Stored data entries
····················

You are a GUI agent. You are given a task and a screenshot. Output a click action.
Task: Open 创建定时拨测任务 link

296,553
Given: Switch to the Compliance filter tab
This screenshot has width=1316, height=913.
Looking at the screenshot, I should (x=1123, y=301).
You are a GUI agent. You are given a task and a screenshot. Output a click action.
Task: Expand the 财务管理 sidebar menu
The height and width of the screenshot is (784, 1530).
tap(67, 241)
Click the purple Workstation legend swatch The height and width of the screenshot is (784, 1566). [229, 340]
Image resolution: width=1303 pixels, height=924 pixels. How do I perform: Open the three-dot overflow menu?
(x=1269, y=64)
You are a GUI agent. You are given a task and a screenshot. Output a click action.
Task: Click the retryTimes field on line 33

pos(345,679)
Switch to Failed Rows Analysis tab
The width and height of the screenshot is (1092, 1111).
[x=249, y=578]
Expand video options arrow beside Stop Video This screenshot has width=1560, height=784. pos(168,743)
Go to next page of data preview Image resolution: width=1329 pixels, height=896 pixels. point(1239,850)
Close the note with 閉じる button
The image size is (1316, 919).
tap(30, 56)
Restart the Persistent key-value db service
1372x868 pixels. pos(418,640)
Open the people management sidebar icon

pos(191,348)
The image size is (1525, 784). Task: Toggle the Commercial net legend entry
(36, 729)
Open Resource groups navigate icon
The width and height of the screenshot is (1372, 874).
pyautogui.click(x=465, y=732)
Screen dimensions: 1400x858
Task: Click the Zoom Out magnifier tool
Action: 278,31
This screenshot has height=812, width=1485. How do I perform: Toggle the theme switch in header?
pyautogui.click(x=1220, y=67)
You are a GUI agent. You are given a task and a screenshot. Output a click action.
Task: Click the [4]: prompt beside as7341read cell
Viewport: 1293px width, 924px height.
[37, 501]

····················

_EXERCISE INSTRUCTIONS_: Output exactly the lines of the records from the first through the one bearing "Click the purple", both ends included.

_SOLUTION FOR THIS EXERCISE_:
You are a GUI agent. You are given a task and a screenshot. Output a click action.
Task: Open 创建定时拨测任务 link

296,553
Given: Switch to the Compliance filter tab
This screenshot has width=1316, height=913.
Looking at the screenshot, I should (x=1123, y=301).
You are a GUI agent. You are given a task and a screenshot. Output a click action.
Task: Expand the 财务管理 sidebar menu
The height and width of the screenshot is (784, 1530).
tap(67, 241)
Click the purple Workstation legend swatch The height and width of the screenshot is (784, 1566). [229, 340]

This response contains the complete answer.